EXERCISE MATERIAL =>
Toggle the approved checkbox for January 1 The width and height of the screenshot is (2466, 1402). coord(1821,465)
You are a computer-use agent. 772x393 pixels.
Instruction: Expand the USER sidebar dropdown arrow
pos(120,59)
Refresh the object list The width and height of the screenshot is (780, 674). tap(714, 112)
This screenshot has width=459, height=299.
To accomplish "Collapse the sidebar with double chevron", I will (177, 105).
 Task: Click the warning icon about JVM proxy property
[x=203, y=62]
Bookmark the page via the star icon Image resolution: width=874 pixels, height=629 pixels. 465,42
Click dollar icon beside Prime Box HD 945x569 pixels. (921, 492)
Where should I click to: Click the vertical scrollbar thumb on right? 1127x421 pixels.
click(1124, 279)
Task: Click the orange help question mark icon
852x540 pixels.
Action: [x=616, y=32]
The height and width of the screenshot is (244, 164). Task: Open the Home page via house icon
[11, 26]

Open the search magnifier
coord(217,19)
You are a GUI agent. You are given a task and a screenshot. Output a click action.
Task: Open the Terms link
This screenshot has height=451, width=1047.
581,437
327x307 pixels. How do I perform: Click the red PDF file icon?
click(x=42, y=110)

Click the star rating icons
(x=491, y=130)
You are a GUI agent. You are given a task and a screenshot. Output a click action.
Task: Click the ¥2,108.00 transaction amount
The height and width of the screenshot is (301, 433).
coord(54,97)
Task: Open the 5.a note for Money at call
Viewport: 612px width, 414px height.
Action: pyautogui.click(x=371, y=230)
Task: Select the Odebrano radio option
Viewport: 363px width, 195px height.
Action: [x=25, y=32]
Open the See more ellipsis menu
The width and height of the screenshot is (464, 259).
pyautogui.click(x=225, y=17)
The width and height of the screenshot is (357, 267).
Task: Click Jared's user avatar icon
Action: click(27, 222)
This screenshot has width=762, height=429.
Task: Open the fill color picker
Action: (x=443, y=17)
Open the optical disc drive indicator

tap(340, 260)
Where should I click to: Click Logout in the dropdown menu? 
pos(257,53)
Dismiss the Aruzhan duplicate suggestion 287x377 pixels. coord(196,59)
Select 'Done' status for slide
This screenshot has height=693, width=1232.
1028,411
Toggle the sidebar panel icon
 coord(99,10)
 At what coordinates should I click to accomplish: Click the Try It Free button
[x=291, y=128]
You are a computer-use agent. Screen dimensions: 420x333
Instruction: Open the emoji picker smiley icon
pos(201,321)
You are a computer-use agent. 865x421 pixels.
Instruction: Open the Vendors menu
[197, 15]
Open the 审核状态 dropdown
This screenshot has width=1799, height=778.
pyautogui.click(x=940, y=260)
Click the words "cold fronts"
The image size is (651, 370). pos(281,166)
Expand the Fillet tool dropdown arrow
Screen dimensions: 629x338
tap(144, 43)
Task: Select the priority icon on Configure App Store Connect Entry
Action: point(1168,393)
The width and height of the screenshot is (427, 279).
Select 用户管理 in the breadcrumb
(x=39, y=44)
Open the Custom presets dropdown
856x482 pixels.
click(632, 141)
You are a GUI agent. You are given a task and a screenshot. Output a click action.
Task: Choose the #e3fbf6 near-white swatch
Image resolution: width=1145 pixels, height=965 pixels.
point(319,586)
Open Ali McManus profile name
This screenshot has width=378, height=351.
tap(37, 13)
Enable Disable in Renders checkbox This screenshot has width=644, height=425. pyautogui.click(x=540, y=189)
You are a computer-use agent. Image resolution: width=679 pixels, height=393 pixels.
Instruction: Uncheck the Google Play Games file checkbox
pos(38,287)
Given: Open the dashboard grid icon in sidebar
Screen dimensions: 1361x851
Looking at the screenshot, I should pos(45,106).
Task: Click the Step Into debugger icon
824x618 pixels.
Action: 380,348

YOUR OBJECTIVE => Rewrite the material from the line containing "Refresh the object" through the line containing "Bookmark the page", replacing "warning icon" with "alert icon" and changing nothing else. Give only those lines.

EXERCISE SOLUTION =>
Refresh the object list The width and height of the screenshot is (780, 674). tap(714, 112)
This screenshot has width=459, height=299.
To accomplish "Collapse the sidebar with double chevron", I will (177, 105).
 Task: Click the alert icon about JVM proxy property
[x=203, y=62]
Bookmark the page via the star icon Image resolution: width=874 pixels, height=629 pixels. 465,42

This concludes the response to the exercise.